Leon also had successfully rescued the President’s daughter in Resident Evil 4 (and its remake) after being personally entrusted with the mission by the President himself.

In other words, fear, or at least the conventional fear, no longer defines him.

And yet, at The Game Awards 2025, Capcom revealed what many fans had been hoping for all along, Leon S. Kennedy is back, and not as a cameo.

In Resident Evil Requiem, Leon serves as the game’s second protagonist, with roughly equal playtime to Grace.

Rather than forcing him into a horror mold that no longer fits, Capcom leaned into what Leon represents now: experience, confidence, and raw capability.

His sections are deliberately action-heavy, inspired by Resident Evil 4, complete with martial arts, melee combat, chainsaws, and high-adrenaline encounters.

Where Grace cowers, Leon charges forward.

Grace, Leon.
Leon’s gameplay isn’t about hiding or running from danger. Instead, the veteran survivor confronts it head-on, dispatching threats with confidence, and a steady stream of dry one-liners along the way.

This contrast is not accidental.

Director Akifumi Nakanishi has described the structure as intentionally rhythmic, terror followed by release, vulnerability followed by power.

After enduring Grace's suffocating horror sequences, stepping into Leon’s shoes feels like exhaling after holding your breath too long. Then, just as players settle into that sense of control, the game pulls them back into fear through Grace once more. It’s a design philosophy likened by the developers to jumping into a cold bath after a hot sauna: jarring, refreshing, and unforgettable.

Leon's presence also carries significant narrative weight.

Requiem marks his first return to Raccoon City since Resident Evil 2, revisiting the place where everything began.
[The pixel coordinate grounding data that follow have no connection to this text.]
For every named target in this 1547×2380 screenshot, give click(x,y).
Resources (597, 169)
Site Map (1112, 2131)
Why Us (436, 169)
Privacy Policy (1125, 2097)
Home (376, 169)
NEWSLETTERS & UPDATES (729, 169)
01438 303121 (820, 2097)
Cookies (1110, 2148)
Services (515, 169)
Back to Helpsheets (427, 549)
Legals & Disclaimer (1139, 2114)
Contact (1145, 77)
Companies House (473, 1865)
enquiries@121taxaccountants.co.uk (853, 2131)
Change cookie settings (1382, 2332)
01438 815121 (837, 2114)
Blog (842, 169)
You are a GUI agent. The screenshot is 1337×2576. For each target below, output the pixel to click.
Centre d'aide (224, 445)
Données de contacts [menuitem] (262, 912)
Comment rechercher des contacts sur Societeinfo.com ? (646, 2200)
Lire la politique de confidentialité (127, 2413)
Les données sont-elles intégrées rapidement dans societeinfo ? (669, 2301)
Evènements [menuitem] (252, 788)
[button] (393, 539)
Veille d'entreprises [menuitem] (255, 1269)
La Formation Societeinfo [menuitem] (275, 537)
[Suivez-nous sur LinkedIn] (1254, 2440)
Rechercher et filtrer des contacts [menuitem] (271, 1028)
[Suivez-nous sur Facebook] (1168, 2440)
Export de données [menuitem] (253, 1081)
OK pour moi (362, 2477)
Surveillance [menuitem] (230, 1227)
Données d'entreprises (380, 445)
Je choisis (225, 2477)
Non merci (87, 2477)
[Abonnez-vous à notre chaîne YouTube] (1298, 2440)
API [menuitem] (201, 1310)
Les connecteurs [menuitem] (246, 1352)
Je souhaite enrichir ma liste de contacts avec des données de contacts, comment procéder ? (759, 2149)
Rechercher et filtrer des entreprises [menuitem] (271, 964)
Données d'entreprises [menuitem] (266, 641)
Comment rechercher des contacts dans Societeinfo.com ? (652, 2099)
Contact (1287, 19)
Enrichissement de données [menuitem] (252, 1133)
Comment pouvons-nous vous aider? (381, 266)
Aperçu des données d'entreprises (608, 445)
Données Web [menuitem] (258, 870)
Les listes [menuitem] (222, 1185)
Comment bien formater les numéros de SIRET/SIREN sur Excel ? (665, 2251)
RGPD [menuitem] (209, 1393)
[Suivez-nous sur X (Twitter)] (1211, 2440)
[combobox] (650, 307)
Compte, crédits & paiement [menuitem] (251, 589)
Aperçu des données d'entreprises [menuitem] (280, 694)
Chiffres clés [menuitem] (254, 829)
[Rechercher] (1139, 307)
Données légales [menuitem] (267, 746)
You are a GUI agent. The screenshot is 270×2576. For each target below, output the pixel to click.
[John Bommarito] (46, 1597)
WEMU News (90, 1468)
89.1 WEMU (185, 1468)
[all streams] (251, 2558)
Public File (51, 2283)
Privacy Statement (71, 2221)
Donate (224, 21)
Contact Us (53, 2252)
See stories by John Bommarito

Now older, more seasoned, and visibly worn by decades of bioterror conflicts, Leon is portrayed not just as a capable fighter, but as a man carrying the psychological weight of a world that never truly healed.

Capcom has leaned into this maturity, shaping him as an "ikeoji", a term to describe a cool, attractive older man whose dry wit, subtle sarcasm, and quiet resolve define his personality as much as his combat skills.

If following the main timeline of Resident Evil, Leon's appearance in Requiem marks his first ever return to the franchise after Resident Evil 6.

Leon S. Kennedy.
Leon in Resident Evil 6, and in Resident Evil Requiem.

Despite his confidence, the developers have emphasized that this may push Leon to his limits more than ever before.

The threats he faces are not just physical, but emotional, forcing him to confront the past and question what endless sacrifice has cost him. In that sense, Leon’s fear is no longer about jump scares or helplessness. Instead, it’s existential.

Visually and mechanically, Leon’s segments are designed to feel liberating. New actions build on the Resident Evil 4 foundation, reinforcing his status as a veteran. He even gets a personalized Porsche Cayenne Turbo GT through an official collaboration with Porsche, a symbol of his distinct identity within the game’s world.

What Resident Evil Requiem ultimately represents is balance.

Grace, Leon.
Leon, first time meeting Grace.

Capcom has found a way to honor the franchise’s survival horror legacy without abandoning the action-forward evolution that defined its later years. By splitting the experience between Grace Ashcroft’s raw terror and Leon S. Kennedy’s controlled chaos, the game embraces both sides of Resident Evil’s identity rather than choosing one over the other.

Leon’s return is more than fan service. It’s a statement that Resident Evil can still evolve without forgetting who its icons are, or why they mattered in the first place.

In Requiem, Leon isn’t there to be scared. He’s there to remind players what it means to stand your ground when the world refuses to stop ending. His presence represents resilience forged through decades of catastrophe, a living reminder of how far the series has come.

At the same time, Leon is undeniably a catalyst. His return reignites long-term fans, draws in lapsed players, and elevates the game’s cultural gravity in a way few characters can. He isn’t just a protagonist. He’s a symbol of Resident Evil’s legacy, and his presence alone gives Requiem a level of momentum and traction that only an icon can deliver.